The American Progress Action Fund studied Romney's plan and determined that it would produce a loss of 800,000 jobs:
"Mitt Romney's plan not to force companies to pay taxes on profits they bring back from overseas will eliminate jobs, according to a new report by the Center for American Progress Action Fund.
"That's because Romney's tax plan includes eliminating the Repatriation Tax, which applies to corporations that try to bring profits made overseas back into the country, according to Bloomberg. Most multinationals find loopholes that prevent them from paying the full tax, according to CAP. That increases incentives for businesses to do more business, or store more profits, overseas.

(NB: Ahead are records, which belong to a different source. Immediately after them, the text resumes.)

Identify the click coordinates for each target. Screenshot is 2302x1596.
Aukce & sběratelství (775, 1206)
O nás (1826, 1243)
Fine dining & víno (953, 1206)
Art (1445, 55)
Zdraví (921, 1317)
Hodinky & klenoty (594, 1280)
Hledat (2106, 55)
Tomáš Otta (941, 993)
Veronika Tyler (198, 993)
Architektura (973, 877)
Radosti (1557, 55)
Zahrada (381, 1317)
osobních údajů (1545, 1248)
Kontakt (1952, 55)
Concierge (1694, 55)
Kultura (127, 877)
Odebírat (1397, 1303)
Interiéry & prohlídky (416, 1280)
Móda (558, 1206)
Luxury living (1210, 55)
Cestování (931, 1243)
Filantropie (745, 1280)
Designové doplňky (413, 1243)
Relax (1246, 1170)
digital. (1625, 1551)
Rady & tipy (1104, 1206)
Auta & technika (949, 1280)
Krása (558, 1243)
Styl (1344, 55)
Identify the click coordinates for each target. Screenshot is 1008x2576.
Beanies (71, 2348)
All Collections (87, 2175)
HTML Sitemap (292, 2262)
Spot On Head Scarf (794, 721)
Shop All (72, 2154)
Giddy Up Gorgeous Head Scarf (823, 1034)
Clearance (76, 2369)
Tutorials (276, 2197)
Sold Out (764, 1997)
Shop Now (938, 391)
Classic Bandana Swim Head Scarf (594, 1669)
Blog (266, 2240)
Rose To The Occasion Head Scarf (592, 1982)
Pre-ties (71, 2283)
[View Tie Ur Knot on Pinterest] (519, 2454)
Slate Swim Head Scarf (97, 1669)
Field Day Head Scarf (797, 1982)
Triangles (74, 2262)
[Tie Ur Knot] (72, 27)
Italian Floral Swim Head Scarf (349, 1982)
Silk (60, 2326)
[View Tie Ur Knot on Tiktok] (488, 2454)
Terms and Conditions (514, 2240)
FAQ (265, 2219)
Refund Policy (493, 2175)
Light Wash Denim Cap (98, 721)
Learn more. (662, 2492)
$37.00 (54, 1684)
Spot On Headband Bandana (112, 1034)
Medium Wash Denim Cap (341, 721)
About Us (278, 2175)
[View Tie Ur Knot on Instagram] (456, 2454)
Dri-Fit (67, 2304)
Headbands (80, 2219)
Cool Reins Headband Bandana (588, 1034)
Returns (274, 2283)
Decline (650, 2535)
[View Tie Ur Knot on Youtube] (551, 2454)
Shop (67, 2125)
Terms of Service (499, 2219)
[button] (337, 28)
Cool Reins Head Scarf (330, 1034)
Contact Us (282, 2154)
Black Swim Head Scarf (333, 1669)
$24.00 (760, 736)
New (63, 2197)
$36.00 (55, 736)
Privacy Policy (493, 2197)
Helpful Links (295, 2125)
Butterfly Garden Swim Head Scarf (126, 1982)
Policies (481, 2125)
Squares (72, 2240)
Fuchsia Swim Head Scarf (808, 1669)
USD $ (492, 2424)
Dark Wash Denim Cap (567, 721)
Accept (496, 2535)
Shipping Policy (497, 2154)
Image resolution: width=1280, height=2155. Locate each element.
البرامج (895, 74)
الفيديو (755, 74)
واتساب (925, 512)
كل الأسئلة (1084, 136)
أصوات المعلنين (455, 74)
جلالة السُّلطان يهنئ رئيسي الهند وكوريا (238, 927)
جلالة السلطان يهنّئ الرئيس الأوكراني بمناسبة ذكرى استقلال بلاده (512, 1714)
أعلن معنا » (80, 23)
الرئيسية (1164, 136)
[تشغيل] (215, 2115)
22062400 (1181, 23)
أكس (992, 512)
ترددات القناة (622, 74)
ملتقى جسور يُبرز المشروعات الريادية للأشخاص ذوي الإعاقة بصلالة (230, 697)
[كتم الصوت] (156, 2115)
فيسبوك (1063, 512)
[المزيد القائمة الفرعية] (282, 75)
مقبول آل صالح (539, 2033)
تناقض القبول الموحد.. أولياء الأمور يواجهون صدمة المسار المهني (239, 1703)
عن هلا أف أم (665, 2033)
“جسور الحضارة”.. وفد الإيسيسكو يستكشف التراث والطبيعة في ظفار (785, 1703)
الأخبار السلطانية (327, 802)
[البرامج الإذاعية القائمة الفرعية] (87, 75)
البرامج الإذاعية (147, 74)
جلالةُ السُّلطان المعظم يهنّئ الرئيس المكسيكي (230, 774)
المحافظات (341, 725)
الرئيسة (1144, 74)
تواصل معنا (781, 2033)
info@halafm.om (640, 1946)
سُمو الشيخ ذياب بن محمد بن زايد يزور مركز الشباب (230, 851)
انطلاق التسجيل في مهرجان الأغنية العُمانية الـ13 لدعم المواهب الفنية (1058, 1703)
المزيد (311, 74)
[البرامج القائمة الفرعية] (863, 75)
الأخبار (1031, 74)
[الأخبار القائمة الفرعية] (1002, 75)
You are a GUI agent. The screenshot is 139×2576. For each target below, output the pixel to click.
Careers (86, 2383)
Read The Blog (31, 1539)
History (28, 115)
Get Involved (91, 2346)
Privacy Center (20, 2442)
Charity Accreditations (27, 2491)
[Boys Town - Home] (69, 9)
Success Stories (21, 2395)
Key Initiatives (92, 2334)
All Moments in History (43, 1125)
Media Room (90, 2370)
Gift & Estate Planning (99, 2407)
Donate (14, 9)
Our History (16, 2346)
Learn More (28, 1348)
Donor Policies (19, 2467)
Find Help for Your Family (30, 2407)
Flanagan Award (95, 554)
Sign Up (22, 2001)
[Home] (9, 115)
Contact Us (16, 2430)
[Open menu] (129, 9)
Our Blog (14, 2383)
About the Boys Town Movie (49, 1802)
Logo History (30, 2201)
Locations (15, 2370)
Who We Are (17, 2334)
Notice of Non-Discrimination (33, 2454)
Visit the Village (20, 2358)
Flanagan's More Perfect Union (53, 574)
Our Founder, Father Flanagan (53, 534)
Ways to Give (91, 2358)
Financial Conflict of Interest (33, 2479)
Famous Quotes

"Between 1999 and 2010, U.S. corporations eliminated 1 million jobs at home while creating 3 million jobs abroad. Romney's plan to eliminate the Repatriation Tax altogether would simply exacerbate the problem, CAP argues.
"The tax incentives included in such a system would encourage corporations to shift more of their investments and operations overseas, costing America as many as 800,000 jobs, according to Reed College economist Kimberly Clausing. Combine that part of the plan with his idea to lower corporate tax rates to 25 percent, and it altogether could cost the U.S. Treasury more than $1 trillion, the report estimates."
Note that "between 1999 and 2010" - which includes the Bain-disputed period of 1999-2002 - "U.S. corporations eliminated 1 million jobs at home while creating 3 million jobs abroad." This is Mitt Romney's idea of "job creation"? Does he and other Republicans think it's a good idea to "encourage corporations to shift more of their investments and operations overseas"?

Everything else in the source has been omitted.